▶ [Uraian tugas]: Teruskan tulisan tentang pemulihan kedamaian Poso melalui Sintuwu Maroso, mulai dari kalimat sesudah kalimat terakhir yang tertera.

▶ [Teks yang ditampilkan]:

Mengembalikan Kedamaian Poso dengan Sintuwu Maroso
Tak bisa dipungkiri konflik di Poso, Sulawesi Tengah (Sulteng) beberapa tahun silam, membuat pariwisatanya terpuruk. Imej tidak aman terlanjur tertanam hingga wisatawan masih ragu berwisata ke Poso. Segala upaya pun dilakukan, misalnya dengan menggelar Festival Danau Poso. Namun imej tak sedap itu belum sepenuhnya sirna. Solusi terbaik apa untuk mengembalikan citra damai Poso?
Berdasarkan hasil penelitian yang dilakukan Bambang H. Suta Purwana, peneliti dari Pusat Penelitian dan Pengembangan (Puslitbang) Kebudayaan, Badan Pengembangan Sumber Daya Budpar, Kemenbudpar di Poso selama 10 hari pada Desember 2009 lalu, dia menemukan gambaran masyarakat Poso sebelum kerusuhan atau konflik.
Dalam hasil penelitian bertajuk "Sintuwu Maroso ri Tana Poso : Analisis Kapasitas Modal Sosial Masyarakat Poso dalam Membangun Integrasi Sosial Pasca Konflik", yang disampaikan di Jakarta, Selasa (28/6/2011), Bambang mengarisbawahi bahwa dahulu orang Poso hidup rukun, gotong royong, dan penuh toleransi antarpemeluk agama.
Dulu saat Natal, orang-orang Islam berkunjung mengucapkan selamat Natal kepada saudara, tetangga, dan sahabatnya yang beragama Kristen. Sebalikanaya ketika Lebaran, orang-orang Kristen pun mendatangi rumah orang-orang Islam untuk mengucapkan selamat Idul Fitri. “Pada pawai Natal, anak-anak Muslim banyak yang ikut bergabung dengan teman-temannya yang Kristiani,” jelasnya.

▶ [Data yang diberikan]:

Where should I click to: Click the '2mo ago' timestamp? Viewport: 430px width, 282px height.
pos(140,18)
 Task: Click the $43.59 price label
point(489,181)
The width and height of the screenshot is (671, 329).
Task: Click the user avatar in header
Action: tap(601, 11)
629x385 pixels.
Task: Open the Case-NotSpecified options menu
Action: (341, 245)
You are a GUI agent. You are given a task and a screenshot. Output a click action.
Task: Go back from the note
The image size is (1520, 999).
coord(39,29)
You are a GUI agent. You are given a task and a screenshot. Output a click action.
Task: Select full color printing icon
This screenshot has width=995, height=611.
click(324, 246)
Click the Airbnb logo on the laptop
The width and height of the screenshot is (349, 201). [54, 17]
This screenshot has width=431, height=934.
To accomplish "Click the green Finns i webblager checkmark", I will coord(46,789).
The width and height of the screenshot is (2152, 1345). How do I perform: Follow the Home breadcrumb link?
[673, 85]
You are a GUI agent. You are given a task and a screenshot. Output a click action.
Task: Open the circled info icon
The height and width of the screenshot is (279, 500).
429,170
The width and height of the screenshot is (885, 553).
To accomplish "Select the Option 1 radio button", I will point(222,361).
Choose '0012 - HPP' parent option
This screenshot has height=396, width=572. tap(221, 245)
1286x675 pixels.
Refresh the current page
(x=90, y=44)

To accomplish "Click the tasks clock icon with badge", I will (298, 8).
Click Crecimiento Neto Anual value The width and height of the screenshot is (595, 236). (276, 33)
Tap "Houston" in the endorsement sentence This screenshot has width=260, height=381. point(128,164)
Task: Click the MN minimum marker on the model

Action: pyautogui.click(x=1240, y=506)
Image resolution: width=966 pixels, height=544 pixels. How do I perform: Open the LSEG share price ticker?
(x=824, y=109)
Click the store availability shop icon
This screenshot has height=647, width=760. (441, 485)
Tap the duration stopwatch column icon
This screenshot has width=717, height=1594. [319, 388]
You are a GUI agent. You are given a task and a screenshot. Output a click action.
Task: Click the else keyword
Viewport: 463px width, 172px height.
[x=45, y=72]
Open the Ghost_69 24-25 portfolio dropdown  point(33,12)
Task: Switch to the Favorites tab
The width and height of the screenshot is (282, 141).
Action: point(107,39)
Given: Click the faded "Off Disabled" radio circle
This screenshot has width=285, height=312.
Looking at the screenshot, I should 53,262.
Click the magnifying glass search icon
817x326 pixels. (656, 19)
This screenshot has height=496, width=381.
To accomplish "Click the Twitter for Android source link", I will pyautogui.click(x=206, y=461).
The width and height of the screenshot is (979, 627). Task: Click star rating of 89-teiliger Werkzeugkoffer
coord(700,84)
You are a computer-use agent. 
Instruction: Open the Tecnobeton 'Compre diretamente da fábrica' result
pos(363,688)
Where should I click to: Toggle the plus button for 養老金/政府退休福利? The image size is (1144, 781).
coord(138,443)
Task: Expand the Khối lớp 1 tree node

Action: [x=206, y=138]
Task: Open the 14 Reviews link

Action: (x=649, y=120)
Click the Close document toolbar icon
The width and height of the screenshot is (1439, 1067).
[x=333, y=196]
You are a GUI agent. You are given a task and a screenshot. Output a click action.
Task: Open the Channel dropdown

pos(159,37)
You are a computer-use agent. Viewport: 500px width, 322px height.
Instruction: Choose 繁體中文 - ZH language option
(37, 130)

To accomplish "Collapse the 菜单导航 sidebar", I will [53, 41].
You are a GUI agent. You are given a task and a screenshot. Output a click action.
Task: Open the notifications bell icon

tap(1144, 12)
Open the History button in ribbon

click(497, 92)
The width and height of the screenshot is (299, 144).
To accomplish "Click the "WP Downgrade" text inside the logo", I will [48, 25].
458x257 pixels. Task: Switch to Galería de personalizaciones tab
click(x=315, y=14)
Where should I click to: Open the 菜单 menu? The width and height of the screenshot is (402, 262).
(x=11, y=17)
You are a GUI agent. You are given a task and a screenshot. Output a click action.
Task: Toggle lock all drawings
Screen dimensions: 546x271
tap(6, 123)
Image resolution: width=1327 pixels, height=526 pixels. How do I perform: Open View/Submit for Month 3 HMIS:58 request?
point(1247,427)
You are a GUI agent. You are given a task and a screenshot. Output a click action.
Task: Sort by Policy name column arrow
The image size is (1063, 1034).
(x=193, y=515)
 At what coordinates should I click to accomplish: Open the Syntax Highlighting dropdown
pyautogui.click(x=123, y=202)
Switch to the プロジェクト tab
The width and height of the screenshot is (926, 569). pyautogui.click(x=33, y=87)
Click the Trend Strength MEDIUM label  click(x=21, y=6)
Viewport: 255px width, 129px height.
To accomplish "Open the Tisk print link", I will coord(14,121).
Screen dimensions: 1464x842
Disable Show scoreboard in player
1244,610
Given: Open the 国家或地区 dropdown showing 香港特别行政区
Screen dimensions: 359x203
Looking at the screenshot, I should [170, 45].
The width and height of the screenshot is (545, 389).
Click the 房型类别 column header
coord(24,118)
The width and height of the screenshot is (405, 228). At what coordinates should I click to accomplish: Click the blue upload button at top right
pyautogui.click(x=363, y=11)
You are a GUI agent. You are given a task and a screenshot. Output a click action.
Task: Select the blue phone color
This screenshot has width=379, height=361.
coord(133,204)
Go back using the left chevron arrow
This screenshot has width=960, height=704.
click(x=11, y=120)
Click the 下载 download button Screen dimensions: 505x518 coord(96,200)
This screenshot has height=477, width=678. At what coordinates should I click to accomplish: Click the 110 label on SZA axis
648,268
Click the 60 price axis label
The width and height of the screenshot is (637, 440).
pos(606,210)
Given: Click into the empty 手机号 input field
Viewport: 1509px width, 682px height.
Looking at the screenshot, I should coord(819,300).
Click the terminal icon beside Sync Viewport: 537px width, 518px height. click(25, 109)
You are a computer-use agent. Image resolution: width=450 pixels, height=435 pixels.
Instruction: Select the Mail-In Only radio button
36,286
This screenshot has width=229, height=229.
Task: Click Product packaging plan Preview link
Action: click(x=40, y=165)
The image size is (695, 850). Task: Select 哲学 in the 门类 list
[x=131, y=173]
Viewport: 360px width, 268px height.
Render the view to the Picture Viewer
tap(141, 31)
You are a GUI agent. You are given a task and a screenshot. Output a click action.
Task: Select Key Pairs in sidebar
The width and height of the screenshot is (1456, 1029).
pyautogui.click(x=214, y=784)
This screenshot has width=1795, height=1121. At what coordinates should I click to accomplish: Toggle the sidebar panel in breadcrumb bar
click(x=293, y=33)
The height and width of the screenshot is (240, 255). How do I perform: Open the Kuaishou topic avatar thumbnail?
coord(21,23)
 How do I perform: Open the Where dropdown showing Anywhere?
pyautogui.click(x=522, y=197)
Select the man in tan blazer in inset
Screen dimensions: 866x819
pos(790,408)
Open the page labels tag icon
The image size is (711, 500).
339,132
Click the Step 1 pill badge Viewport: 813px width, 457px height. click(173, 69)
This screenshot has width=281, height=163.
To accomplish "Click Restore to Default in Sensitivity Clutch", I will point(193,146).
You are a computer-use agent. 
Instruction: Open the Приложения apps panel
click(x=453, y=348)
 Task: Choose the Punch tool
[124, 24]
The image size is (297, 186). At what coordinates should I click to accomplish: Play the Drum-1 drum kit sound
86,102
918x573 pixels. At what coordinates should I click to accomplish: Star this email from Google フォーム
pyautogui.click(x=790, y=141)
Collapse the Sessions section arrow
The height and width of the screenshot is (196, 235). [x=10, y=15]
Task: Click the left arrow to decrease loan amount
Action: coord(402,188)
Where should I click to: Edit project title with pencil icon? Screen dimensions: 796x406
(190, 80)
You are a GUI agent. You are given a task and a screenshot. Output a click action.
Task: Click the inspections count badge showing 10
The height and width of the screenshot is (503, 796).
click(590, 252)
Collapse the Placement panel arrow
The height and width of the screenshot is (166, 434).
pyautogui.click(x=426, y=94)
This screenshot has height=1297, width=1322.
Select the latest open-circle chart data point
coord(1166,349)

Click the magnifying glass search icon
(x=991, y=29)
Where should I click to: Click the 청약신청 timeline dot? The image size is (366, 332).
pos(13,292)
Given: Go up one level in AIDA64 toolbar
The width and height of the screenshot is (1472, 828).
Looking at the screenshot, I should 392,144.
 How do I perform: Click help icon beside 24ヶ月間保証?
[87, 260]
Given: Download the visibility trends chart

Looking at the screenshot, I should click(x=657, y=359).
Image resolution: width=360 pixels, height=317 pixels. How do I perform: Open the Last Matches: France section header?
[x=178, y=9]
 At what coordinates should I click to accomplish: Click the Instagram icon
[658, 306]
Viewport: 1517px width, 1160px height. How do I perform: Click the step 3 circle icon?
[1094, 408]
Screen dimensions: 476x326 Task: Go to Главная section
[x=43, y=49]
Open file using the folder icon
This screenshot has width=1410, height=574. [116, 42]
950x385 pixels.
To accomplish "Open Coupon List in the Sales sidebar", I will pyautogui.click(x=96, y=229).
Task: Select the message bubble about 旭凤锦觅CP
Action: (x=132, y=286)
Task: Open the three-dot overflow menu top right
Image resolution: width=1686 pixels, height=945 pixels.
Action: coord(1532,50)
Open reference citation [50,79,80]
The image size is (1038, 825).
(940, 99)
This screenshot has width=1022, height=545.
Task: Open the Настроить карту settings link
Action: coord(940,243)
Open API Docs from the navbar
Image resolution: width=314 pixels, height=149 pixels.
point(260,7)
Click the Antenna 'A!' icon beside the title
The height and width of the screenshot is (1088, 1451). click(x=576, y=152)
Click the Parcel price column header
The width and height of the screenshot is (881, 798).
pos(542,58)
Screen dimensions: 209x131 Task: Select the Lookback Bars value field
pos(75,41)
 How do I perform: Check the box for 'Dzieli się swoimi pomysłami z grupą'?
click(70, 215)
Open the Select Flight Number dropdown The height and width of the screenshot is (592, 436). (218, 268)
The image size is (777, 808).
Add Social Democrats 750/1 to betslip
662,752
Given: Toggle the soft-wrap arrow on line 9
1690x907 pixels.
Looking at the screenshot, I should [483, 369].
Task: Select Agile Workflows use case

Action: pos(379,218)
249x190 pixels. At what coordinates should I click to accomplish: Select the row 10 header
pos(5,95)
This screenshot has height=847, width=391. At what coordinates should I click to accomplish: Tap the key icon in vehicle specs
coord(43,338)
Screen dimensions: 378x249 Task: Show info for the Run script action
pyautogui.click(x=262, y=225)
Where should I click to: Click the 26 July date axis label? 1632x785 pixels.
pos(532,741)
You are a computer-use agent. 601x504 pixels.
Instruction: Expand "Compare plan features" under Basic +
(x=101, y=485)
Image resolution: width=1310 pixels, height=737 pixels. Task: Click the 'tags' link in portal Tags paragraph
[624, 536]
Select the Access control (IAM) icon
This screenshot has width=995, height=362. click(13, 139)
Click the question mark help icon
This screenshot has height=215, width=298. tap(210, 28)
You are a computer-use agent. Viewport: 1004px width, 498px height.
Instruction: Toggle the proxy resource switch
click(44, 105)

▶ [Jawaban benar]:
Namun kondisi itu berubah ketika terjadi konflik berdarah yang banyak pihak disebut-sebut sebagai ‘Perang Agama’. Sikap orang Poso berubah menjadi parsial, sektarian, dan intoleran apabila berhadapan dengan masalah hubungan sosial antarwarga berbeda agama.
”Masyarakat Poso pascakonflik menjadi “terbelah”. Masyarakat berbondong-bondong mencari wilayah yang aman dalam standar keagamaan mereka,” jelasnya.
Pascakonflik, lanjut Bambang terjadi segregasi penduduk hampir total. ”Orang Muslim mengungsi atau mengelompok di wilayah yang mayoritas penduduknya Muslim di Poso Kota dan Poso Pesisir. Sedangkan orang Kristen juga mengelompok di wilayah “Kristen” di Tentena,” terangnya.
Yang lebih parah, pascakonflik meninggalkan prasangka dan hilangnya kepercayaan dalam masyarakat antarkelompok Islam dan Kristen. ”Saling diwaspadai dan mewaspadai lalu muncul istilah kitorang yanag berarti kita orang yang seiman atau seagama, dan istilah dorang yang berarti mereka yang beragama lain,” ungkapnya.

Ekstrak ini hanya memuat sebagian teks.